Sunday, March 29, 2015

Spotted skunk tussle

Spotted skunk camera trap extraordinaire Chuck Waggy sent us a couple of videos he captured recently of spotted skunks approaching a box trap in West Virginia.  In the coming days we will start trapping and placing radio collars on these animals.  In the mean time, it is fun to see these normally cryptic animals move and interact.

video


Chuck also shared with us this amazing video of two spotted skunks tussling near the trap.

video

Wednesday, March 25, 2015

The Camera Trapping Process

Guest post by Clemson wildlife student Sarah Wilson:

Our spotted skunk camera trap team consists of seven undergraduate students from Clemson University and our professor, Dr. David Jachowski. We are hoping to confirm the presence of the elusive eastern spotted skunk in South Carolina through an extensive camera trap survey in the southern Appalachians, along with figuring out what kind of habitats they use in South Carolina. We have twenty-six cameras traps that will be moved to different sites every two weeks. Once we have confirmation of skunks at our cameras, we will attempt to find a similarities in the habitat that each skunk is found in. We hope to add to the little knowledge known about preferred habitat characteristics of this species and confirm that they do, in fact, still reside in this state.
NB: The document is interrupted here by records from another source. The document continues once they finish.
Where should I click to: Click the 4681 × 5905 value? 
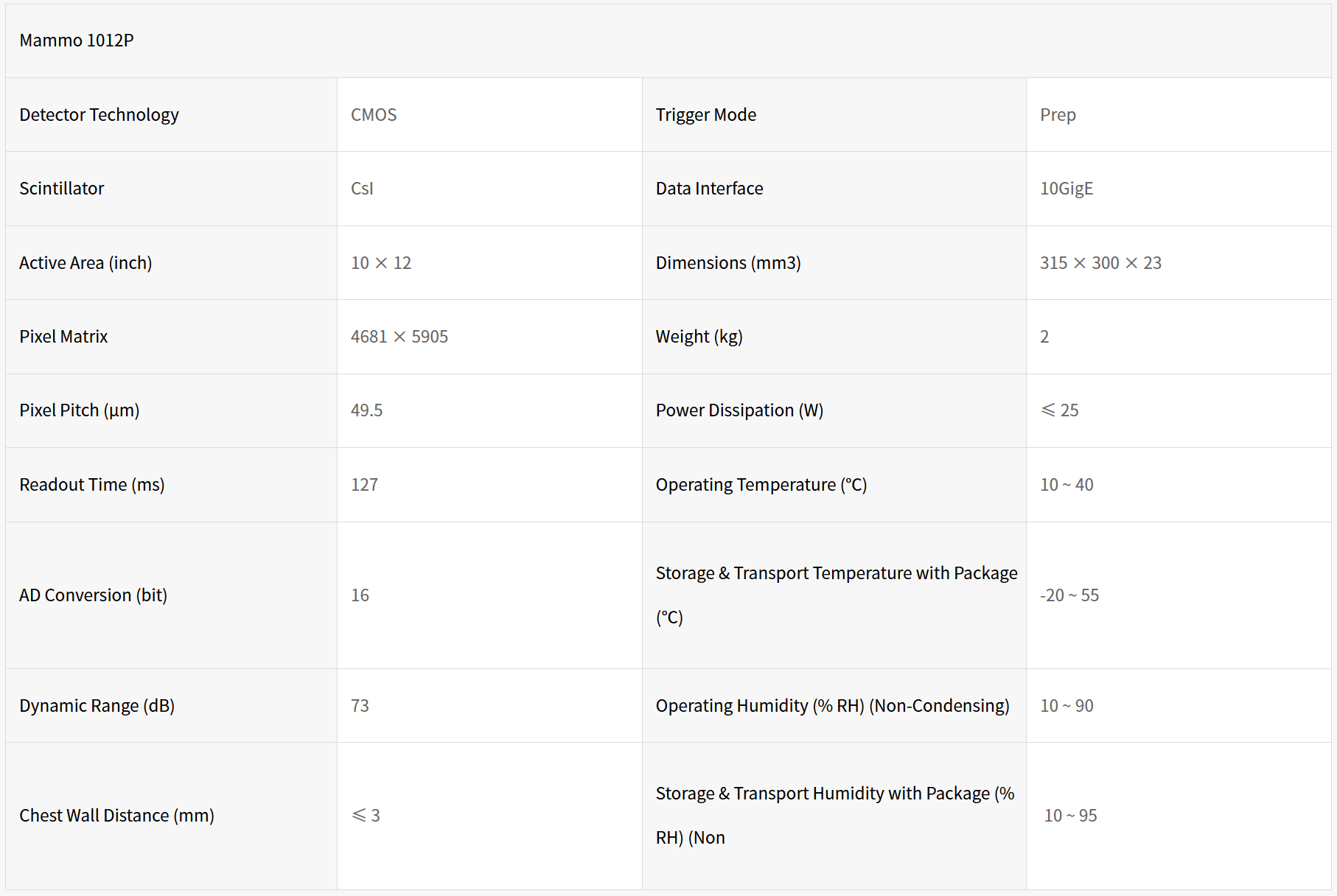click(x=399, y=337)
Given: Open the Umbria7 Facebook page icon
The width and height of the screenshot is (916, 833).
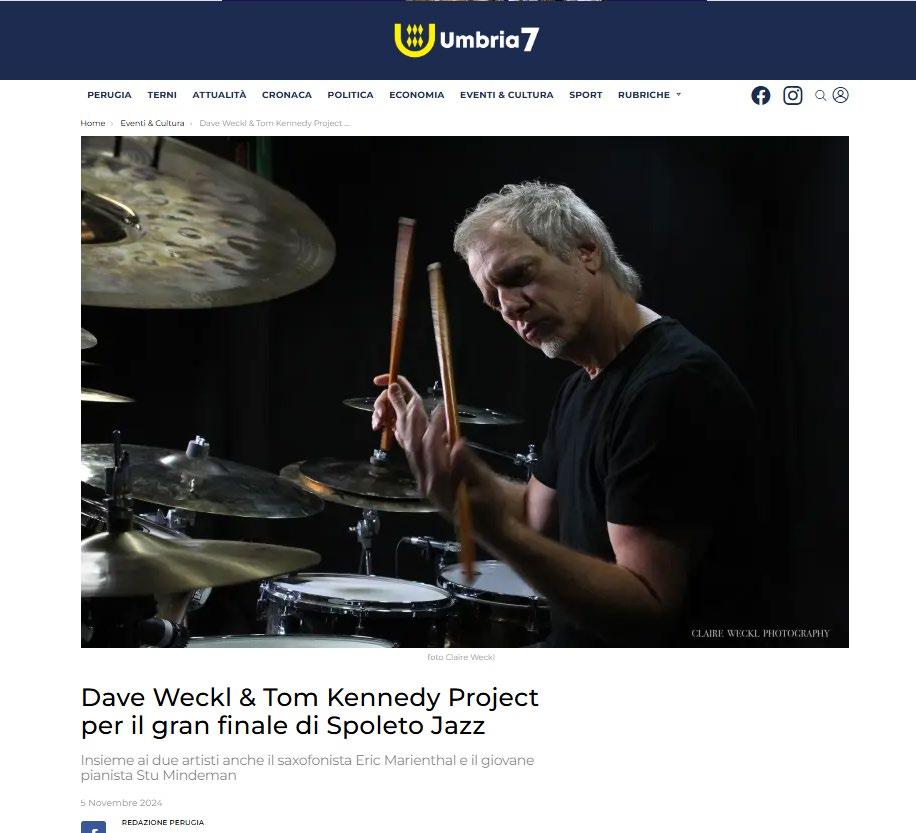Looking at the screenshot, I should click(760, 95).
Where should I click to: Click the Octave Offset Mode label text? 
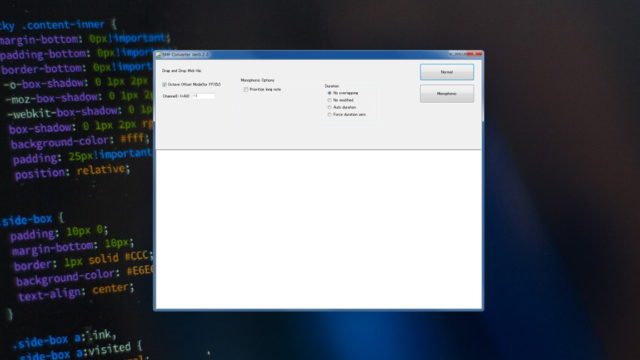pos(194,84)
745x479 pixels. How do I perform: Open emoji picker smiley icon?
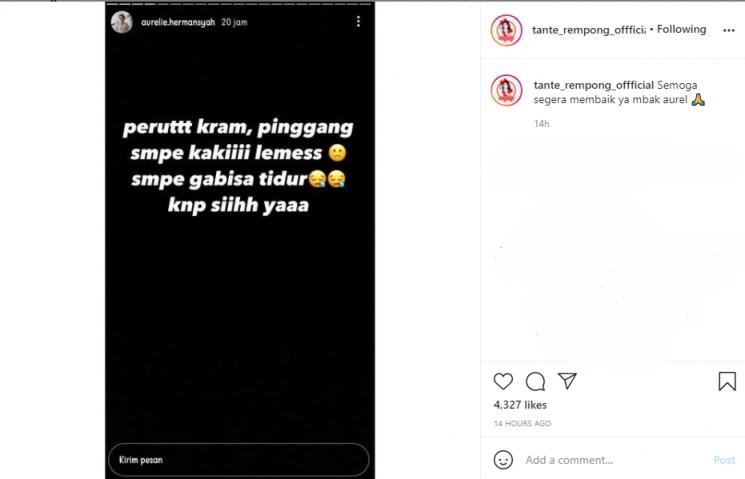[x=503, y=460]

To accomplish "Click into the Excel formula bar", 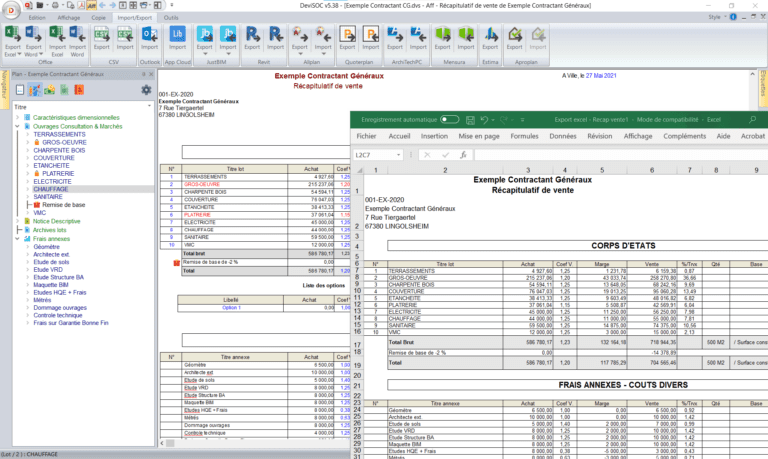I will click(600, 155).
Step 1: Choosing the camera site.

One of the few things we know about this animal is that it prefers areas with a closed canopy and thick undergrowth. This is likely because a common predator of spotted skunks is the great horned owl, which is not able to efficiently hunt in younger, thicker forests. They also utilize logs and burrows dug by other species as dens. These are the different things that we look for when choosing an appropriate site for setting up a camera. Two trees about twelve feet apart are selected, one for the camera and one to hold the bait. The two trees should be a size appropriate for wrapping a cord around to attach the camera or large enough to nail on the sardine can.


The two larger trees were used to hold the bait and camera.

Step 2: Setting up the bait.

Canned fish and commercially made fruit paste are both common baits used to lure in mesocarnivores such as spotted skunks. We chose to use canned sardines in oil because they are readily available and the oil contributes to the distinct smell that will lure in wildlife. A hammer and nail are used to punch about twelve holes through the backside of the sardine can and then it is nailed to the base of the tree designated as the bait tree. The holes in the can allow the oil to run down the tree and scent tendrils from the fish inside pull spotted skunks to the bait.


Rob C. hammers a can of sardines to the selected tree.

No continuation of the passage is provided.